Bellevue Square | Michael Redhill
One sentence:
What the fuck did I just read?
Three thoughts:
- I was very caught off guard by the switch from this being a creepy novel about a doppelgänger to a creepy novel about someone’s mental health. But I liked it.
- I read the first third of the book very slowly, unsure whether I wanted to continue. I absolutely flew through the rest of it. When it picked up, it really picked up.
- I’m still confused by the ending. Who was actually alive, Jean or Inger? Or both?
Rating
- Character: 4/5. The characters were interesting and dynamic, although Jean was a bit annoying. I also didn’t like her children being little assholes. I don’t think 10 and 12 year olds actually act like that.
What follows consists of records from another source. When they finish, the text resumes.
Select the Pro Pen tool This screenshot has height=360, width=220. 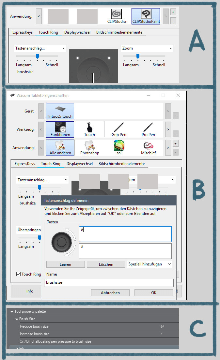pyautogui.click(x=148, y=129)
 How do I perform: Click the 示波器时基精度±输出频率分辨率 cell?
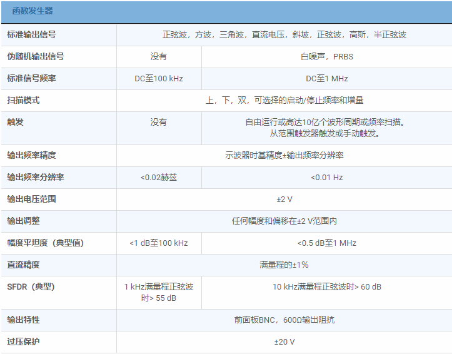(x=284, y=155)
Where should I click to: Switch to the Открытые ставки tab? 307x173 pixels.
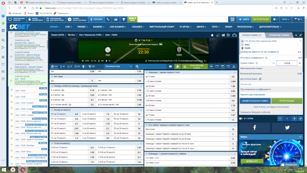(279, 35)
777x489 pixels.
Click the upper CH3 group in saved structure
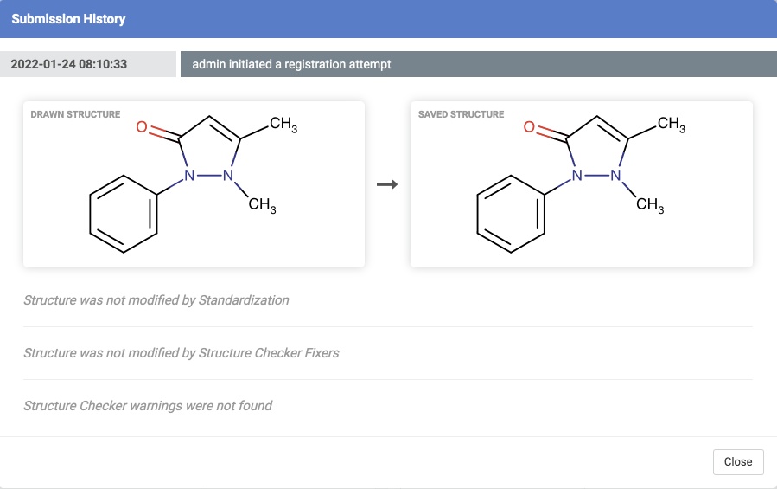[x=671, y=125]
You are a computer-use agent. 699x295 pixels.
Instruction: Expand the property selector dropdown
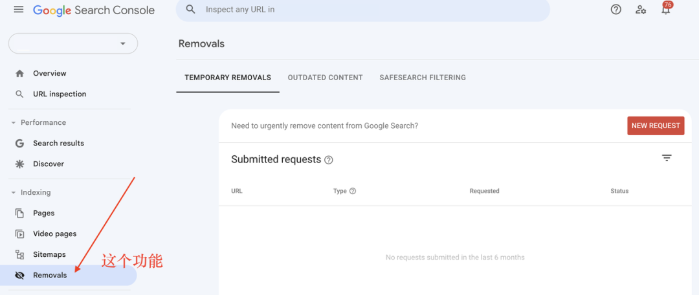(73, 44)
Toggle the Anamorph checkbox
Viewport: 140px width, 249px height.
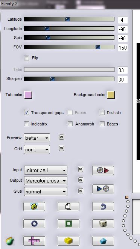point(70,124)
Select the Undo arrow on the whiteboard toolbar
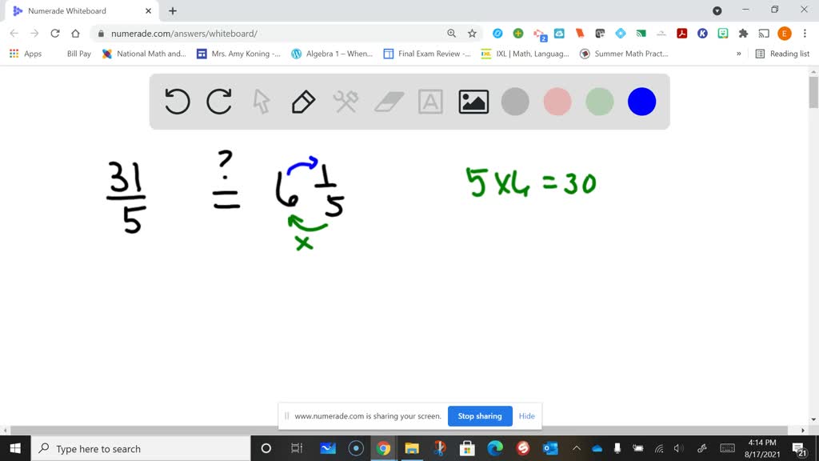819x461 pixels. [x=177, y=102]
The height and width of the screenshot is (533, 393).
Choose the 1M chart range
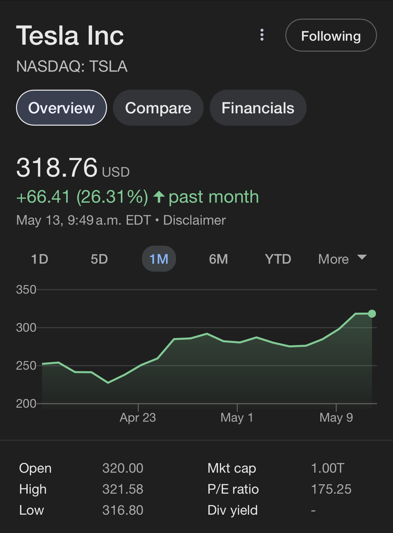point(159,259)
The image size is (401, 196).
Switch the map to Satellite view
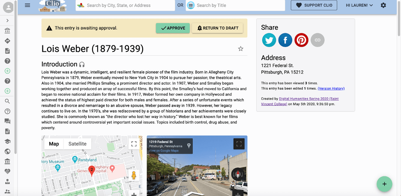coord(78,144)
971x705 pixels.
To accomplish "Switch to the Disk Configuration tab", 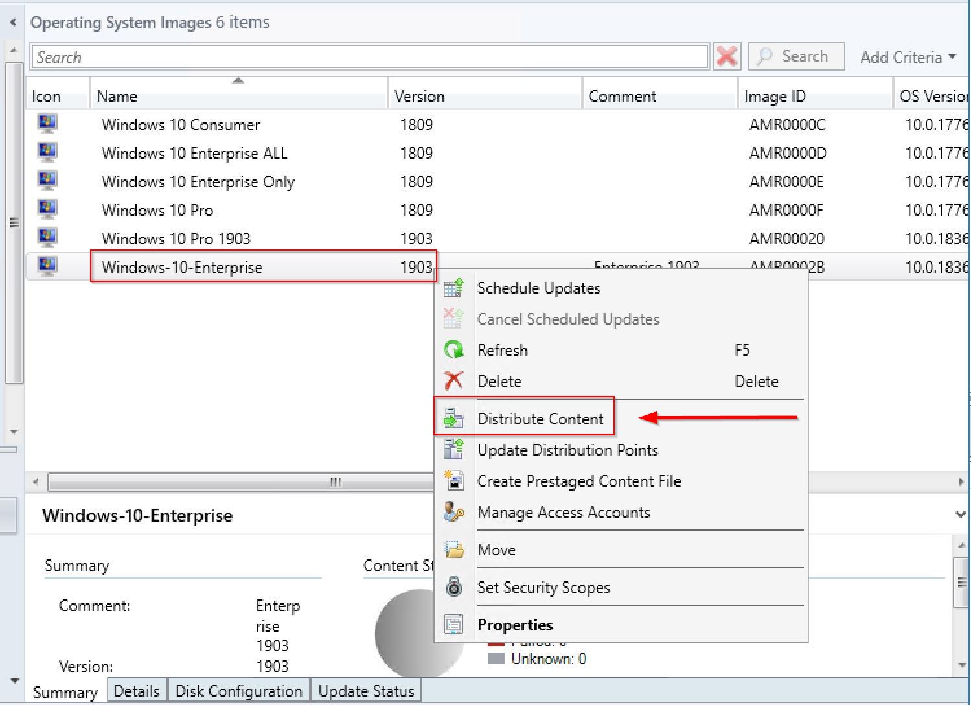I will click(x=238, y=690).
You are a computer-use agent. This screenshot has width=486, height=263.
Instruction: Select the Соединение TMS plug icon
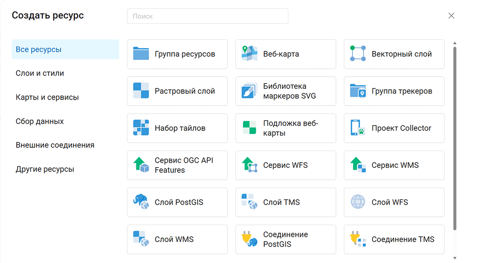click(x=357, y=239)
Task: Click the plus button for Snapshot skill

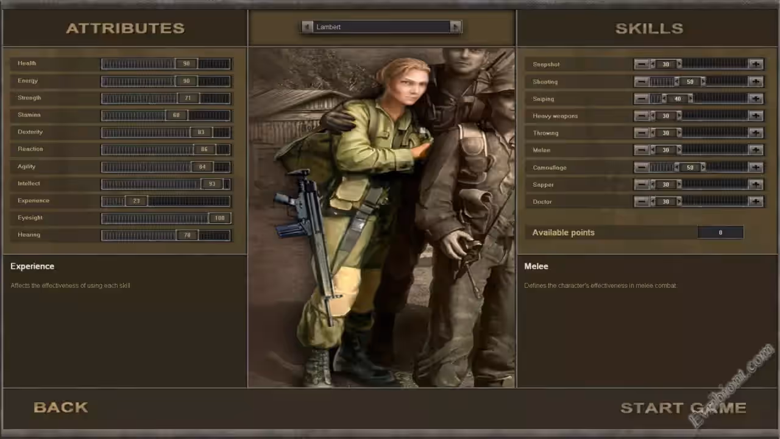Action: (x=756, y=64)
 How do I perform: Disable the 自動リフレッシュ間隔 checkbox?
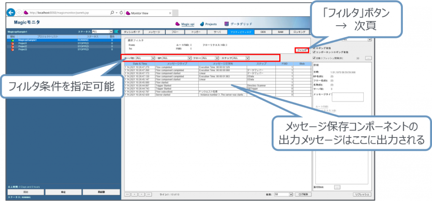pos(314,57)
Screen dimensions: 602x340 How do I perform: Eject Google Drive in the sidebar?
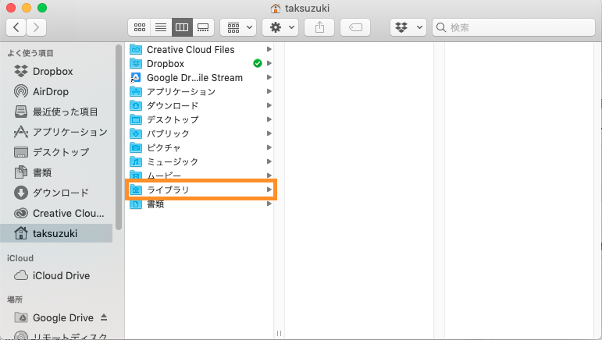pos(104,317)
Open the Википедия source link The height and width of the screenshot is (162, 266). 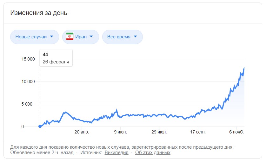[x=116, y=152]
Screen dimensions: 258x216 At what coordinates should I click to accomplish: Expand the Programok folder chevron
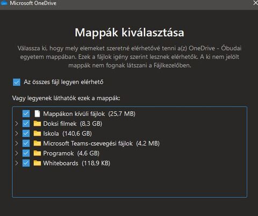click(x=17, y=153)
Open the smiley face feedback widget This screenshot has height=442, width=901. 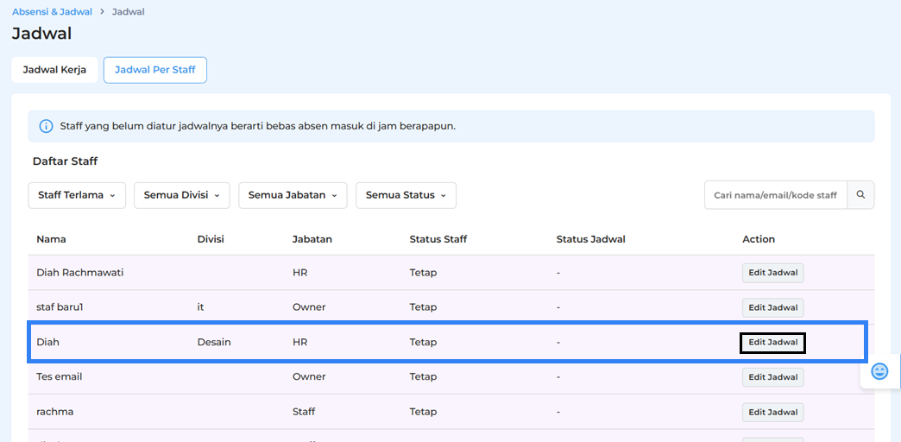[879, 371]
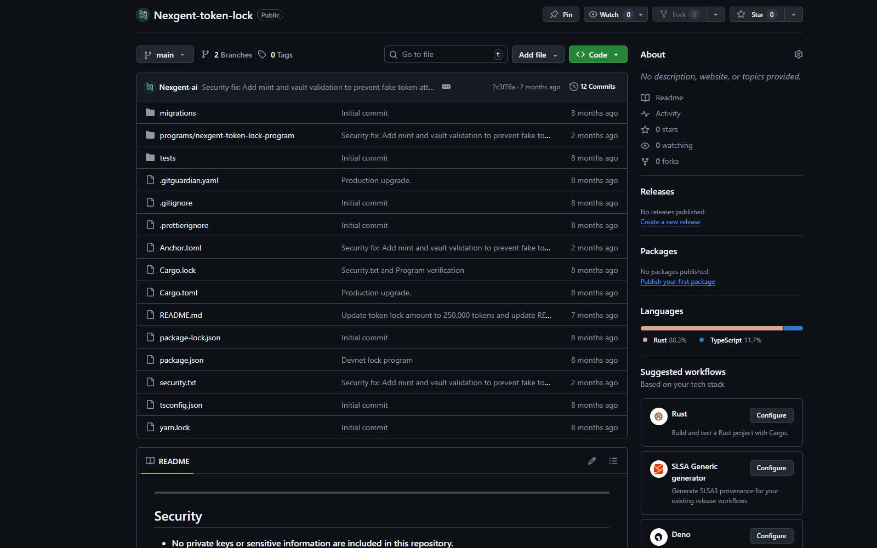Expand the main branch dropdown
The image size is (877, 548).
165,55
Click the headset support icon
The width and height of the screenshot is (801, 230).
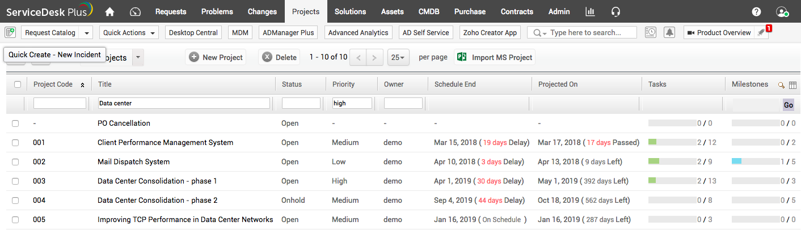coord(615,11)
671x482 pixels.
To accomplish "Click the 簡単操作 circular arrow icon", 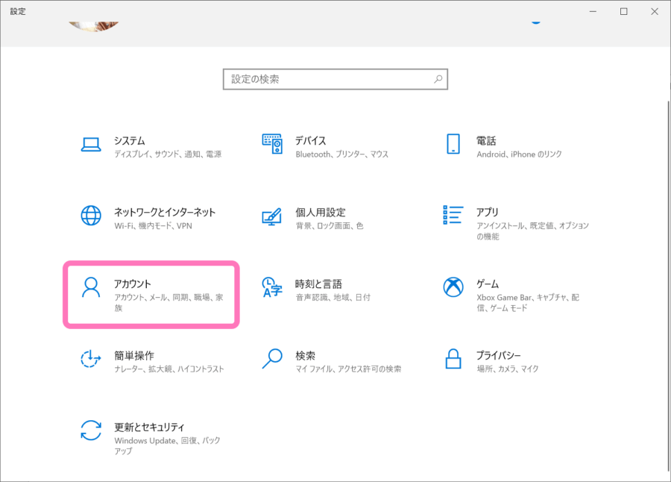I will (x=91, y=361).
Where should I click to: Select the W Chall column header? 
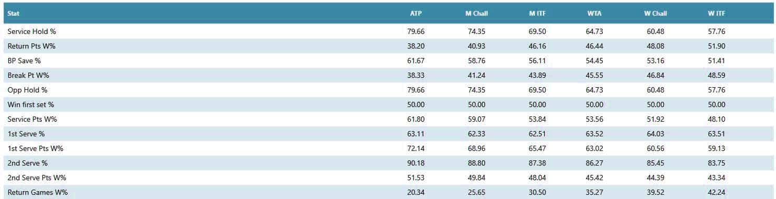(655, 14)
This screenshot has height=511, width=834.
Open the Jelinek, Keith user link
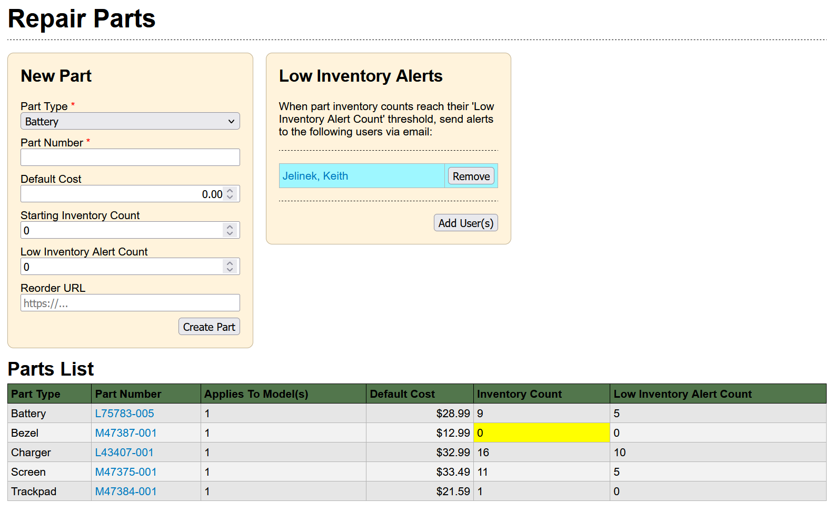coord(315,176)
- Plot: 5/5. I loved it. It kept me guessing the entire time (literally. I’m still not sure what the ending meant.). The pace picked up about 1/3 of the way in, and there was a hint of a lot of interesting concepts (doppelgängers, ghosts, psychosis) and you’re never sure which one is actually a factor.
- Setting: 5/5. I love books that take place in real locations. This one described Bellevue Square in Toronto, and I spent a lot of time looking up the actual locations on Google Maps. I enjoyed the way the author played with the setting, too. In Jean’s world, there’s a bookstore where she employs Terrence. In Inger’s world, there’s a pet store there, with a cashier named Terrence.
- Style/Voice: 3/5. Both in the prose and in the dialogue, the author used a lot of archaic words that I had to look up – not because I have a weak vocabulary, but because they’re obsolete. The dialogue seemed spotty sometimes, and a bit fragmented. I sort of liked that, though.
- Theme: 5/5. I thought this book focused heavily on the theme of personhood: what makes someone an individual? Is it our relationships with other people? Is it our own capacity for metacognition?